Das war nicht immer so. Anfangs setzten wir uns durchaus Ziele: So und so viele Schritte, Meilen oder Stunden, jede Woche einen anderen Weg, quer durch die Stadt und rund um die Bay. Wir luden uns Wander-Apps aufs Handy und warfen unsere elektronischen Schrittzähler an. Das hielt allerdings nicht lange an, denn zuverlässig verirrten wir uns jede Woche, oft bereits auf dem Weg zum geplanten Weg. Und dann merkten wir, dass wir wie durch ein Wunder immer genau am richtigen Ort landeten. Jeder Spaziergang bescherte uns eine Aussicht oder eine Einsicht, eine Erinnerung oder eine Erkenntnis – wenn auch nicht unbedingt einen sportlichen Rekord. Jede Woche sagten wir: «Genau das habe ich heute gebraucht.» Und so gaben wir das Planen bald ganz auf und liessen uns stattdessen von unserem Instinkt treiben. Auch wenn der manchmal Nein sagte. «Heute nicht.» Oder: «Es reicht.»
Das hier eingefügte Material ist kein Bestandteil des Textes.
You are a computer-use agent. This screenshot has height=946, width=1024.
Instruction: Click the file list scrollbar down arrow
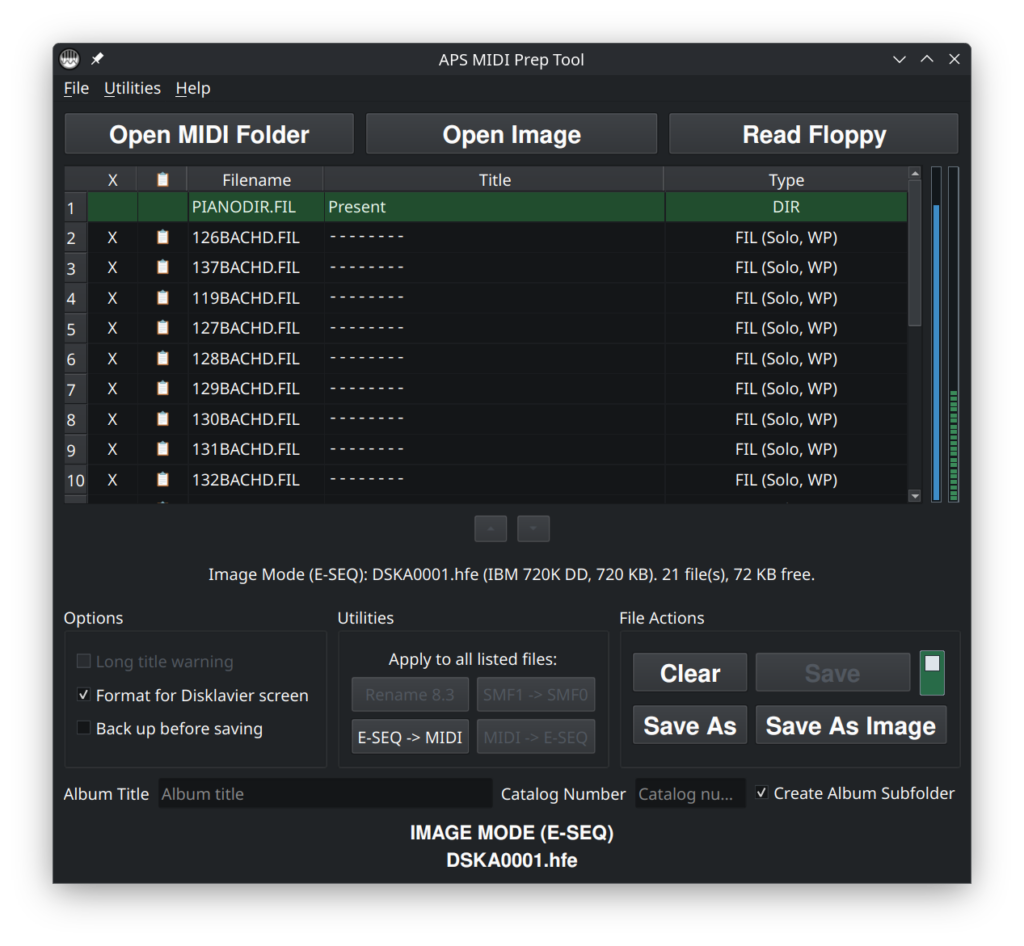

Zum Beispiel, als es so heftig regnete, als müsse die vierjährige Dürreperiode an einem einzigen Tag ausgeglichen werden. Da waren wir uns einig: Wir bleiben zu Hause. Andere Freunde hielten uns das später vor: Es gäbe doch kein schlechtes Wetter, nur falsche Kleidung. «Wenn du einen Hund hättest, müsstest du bei jedem Wetter raus!» Stimmt, und Regen soll ausserdem schön machen. Weiss ich alles, und kann ich auch: mich überwinden, meine Grenzen ignorieren, mich pushen. Früher habe ich das getan, ohne darüber nachzudenken, wenn auch nicht unbedingt in sportlicher Hinsicht. Aber wenn Jasagen eine olympische Disziplin wäre, hätte ich bestimmt die eine oder andere Medaille gewonnen. Es war mir nun mal ein Bedürfnis, die Bedürfnisse anderer zu erfüllen, egal ob sie diese auch geäussert hatten oder ob ich sie mir nur einbildete. Es brauchte dann auch ein paar Jahre oder Jahrzehnte, ein paar Krisen und Zusammenbrüche, bis mir klar wurde, dass ein gestresstes Nervenbündel niemandem guttun kann. Egal, wie gut die Absichten sind.
Es war nicht einfach, dieses schwerfällige Schiff, das mein Leben war, in eine neue Bahn zu lenken. Die Kursänderung ging fast unerträglich langsam vor sich, manchmal schien das Schiff mitten im Ozean stillzustehen. Doch als der neue Kurs einmal eingeschlagen war, gab es kein Umdrehen mehr. Heute gehe ich nicht mehr automatisch davon aus, dass ich ständig mehr machen, besser sein müsse. Stattdessen finde ich immer öfter, es sei genug. Ich sei genug. Ich plage mich nicht mehr, ich versuche etwas Neues: Ich bin nett zu mir.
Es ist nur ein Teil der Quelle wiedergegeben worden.